E ao que tudo indica, mais uma vez, o partido Frelimo não irá realizar o seu Comité Central Ordinário em Março, como vinha acontecendo antes de 2019. Respondendo a uma pergunta do Evidências, o secretário para mobilização e propaganda e porta-voz do partido, Caifadine Manasse, disse não haver previsão de data para a reunião magna do partido.

De acordo com Manasse, o partido aguarda ainda a deliberação da Comissão Política para a indicação da data. A Comissão Política reúne-se de 15 em 15 dias e, ao que tudo indica, já não vai a altura de deliberar e a reunião ter lugar ainda este mês.

Se em 2019 o pretexto para o adiamento (só realizou-se em Dezembro) foi o ciclone Idai que devastou o país, em 2020 a reunião não se realizou e em 2021 a sessão inicialmente programada para fins de Março foi adiada para fins de Maio, devido ao agravamento das medidas restritivas de contenção da Covid-19.
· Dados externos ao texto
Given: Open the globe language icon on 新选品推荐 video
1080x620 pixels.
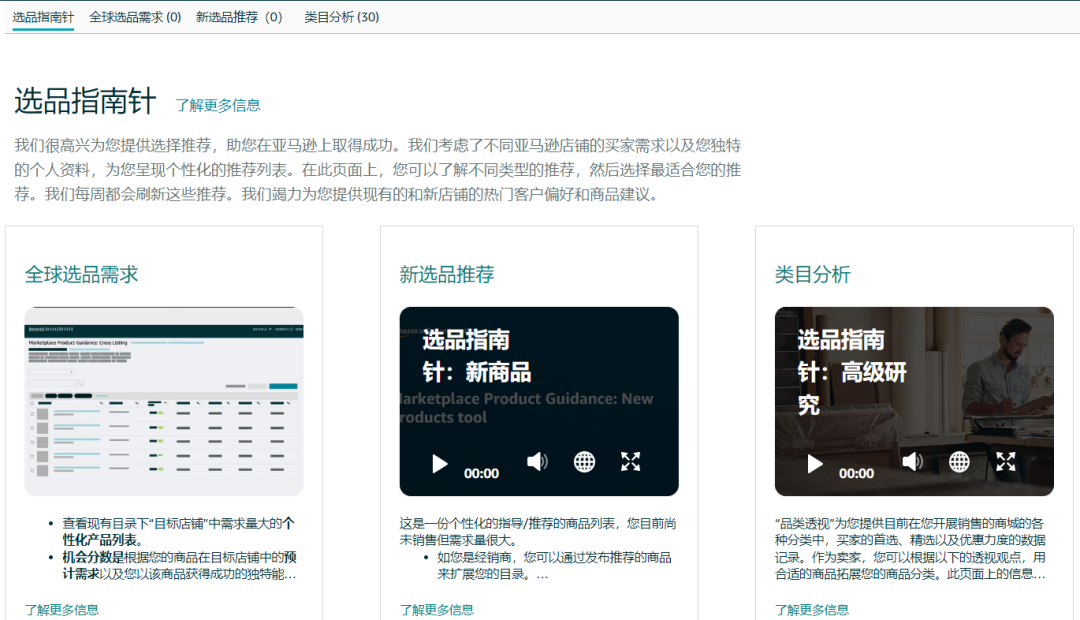Looking at the screenshot, I should tap(583, 462).
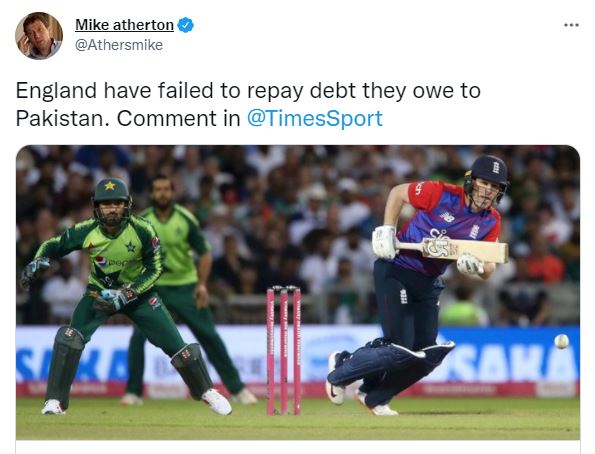
Task: Open the link card below the photo
Action: 298,447
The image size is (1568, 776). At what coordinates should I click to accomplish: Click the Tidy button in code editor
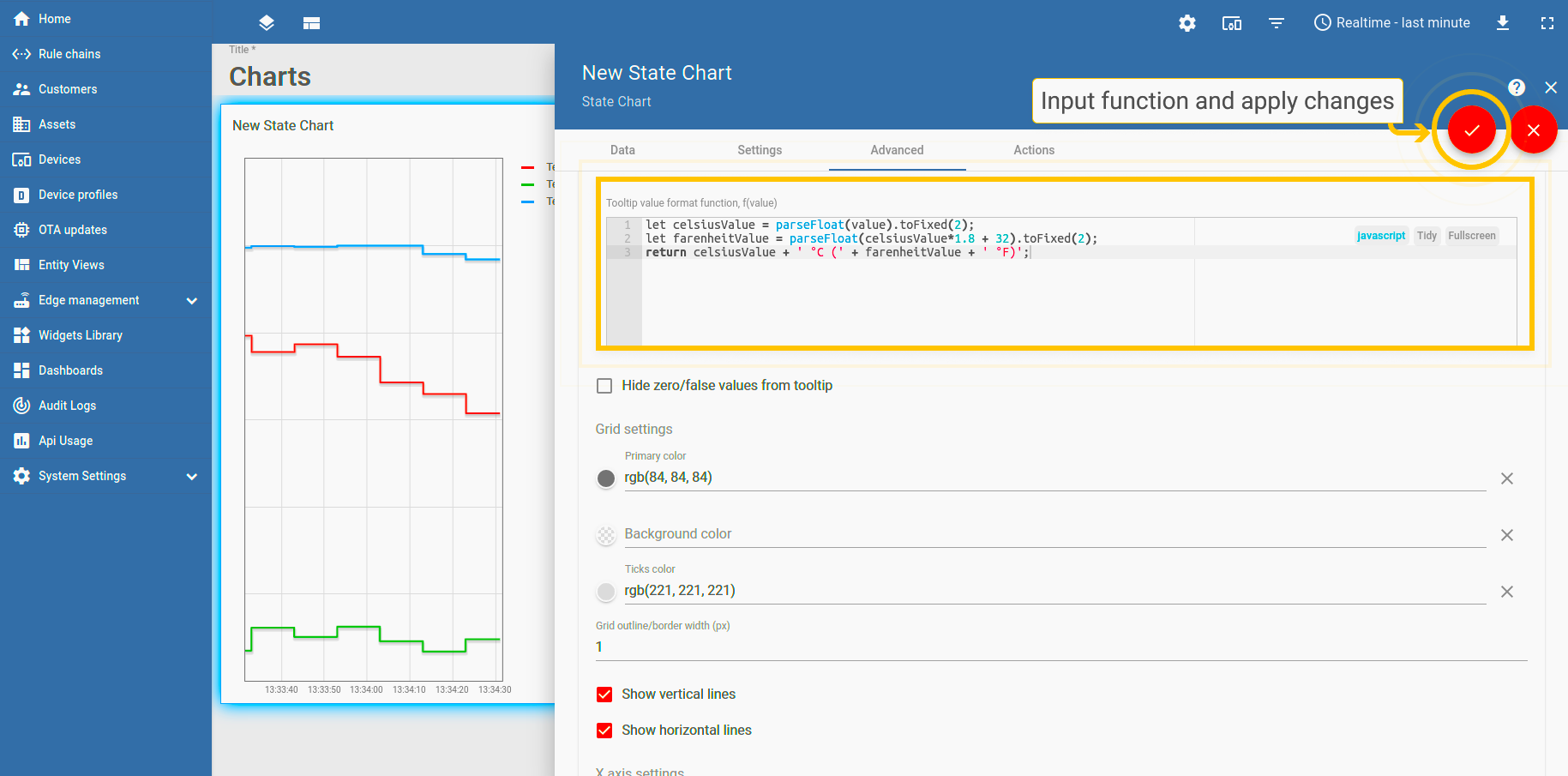(1427, 236)
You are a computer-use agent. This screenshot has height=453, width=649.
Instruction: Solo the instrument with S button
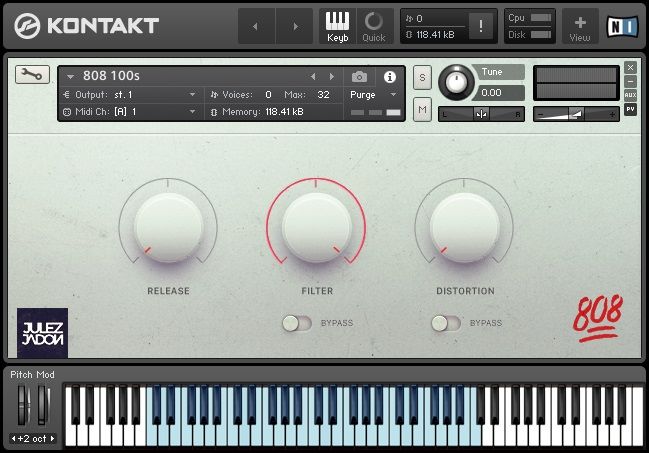click(x=422, y=77)
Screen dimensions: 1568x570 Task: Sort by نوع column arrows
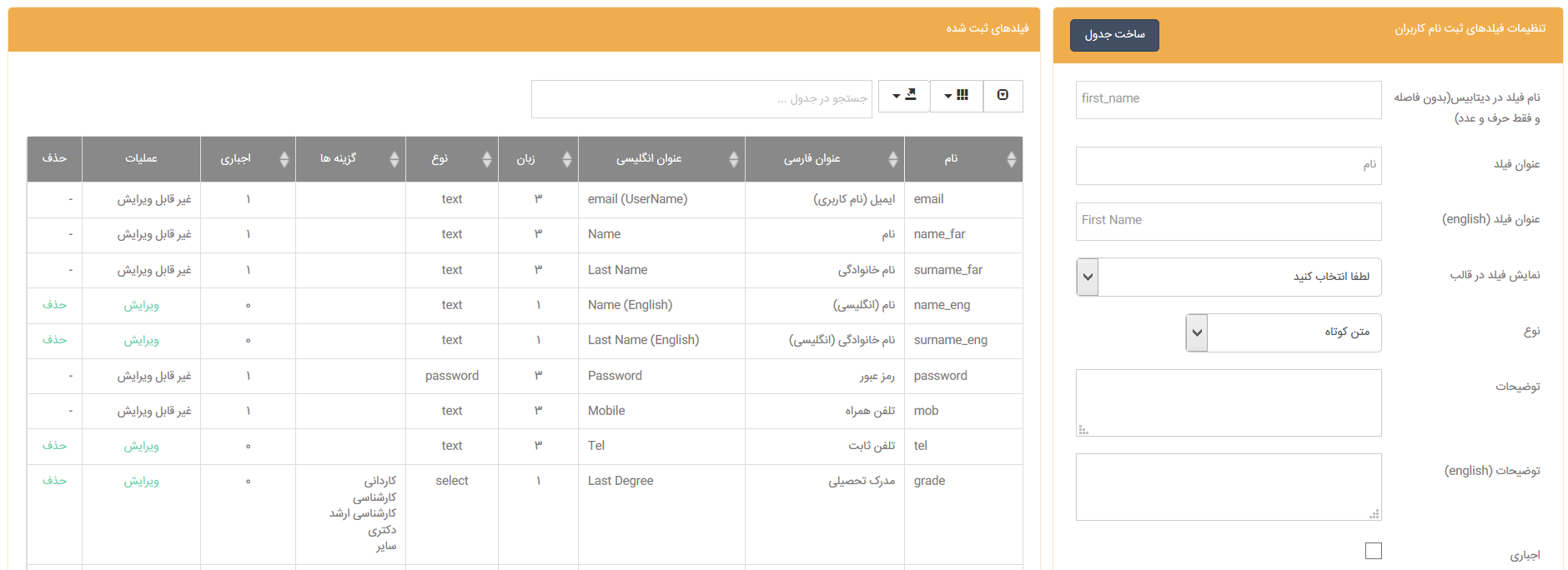point(487,159)
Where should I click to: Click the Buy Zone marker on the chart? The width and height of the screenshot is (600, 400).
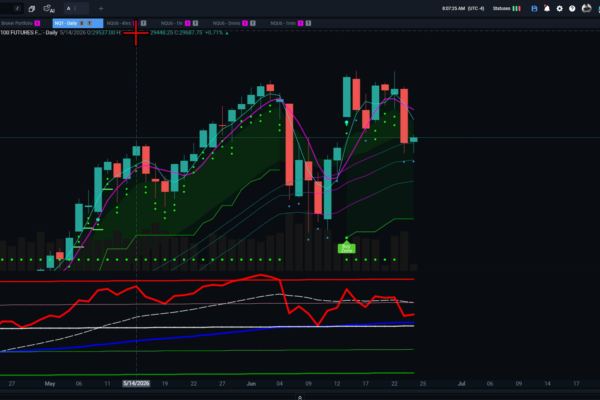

Para este ano, com alívio das medidas restritivas, que permitiu o alargamento do número de participantes em eventos públicos, e não só, era expectável que o ciclo de Comités Centrais voltasse ao normal, ou seja, fins de Março, mas ao que tudo indica não será desta vez, numa altura em que faltam escassos cinco meses para o XII Congresso.

A demora na indicação das datas do Comité Central tem alimentado uma série de especulações no seio do partido, aventando-se a possibilidade de a ala de Filipe Nyusi temer confrontações sobre os desenvolvimentos recentes do julgamento das dívidas ocultas na tenda da BO, em que para além do nome do Presidente da República ter sido diversas vezes citado, houve muita exposição do partido, para além de algumas teorias que foram sendo construídas ao longo do tempo que viriam a cair em sede do tribunal.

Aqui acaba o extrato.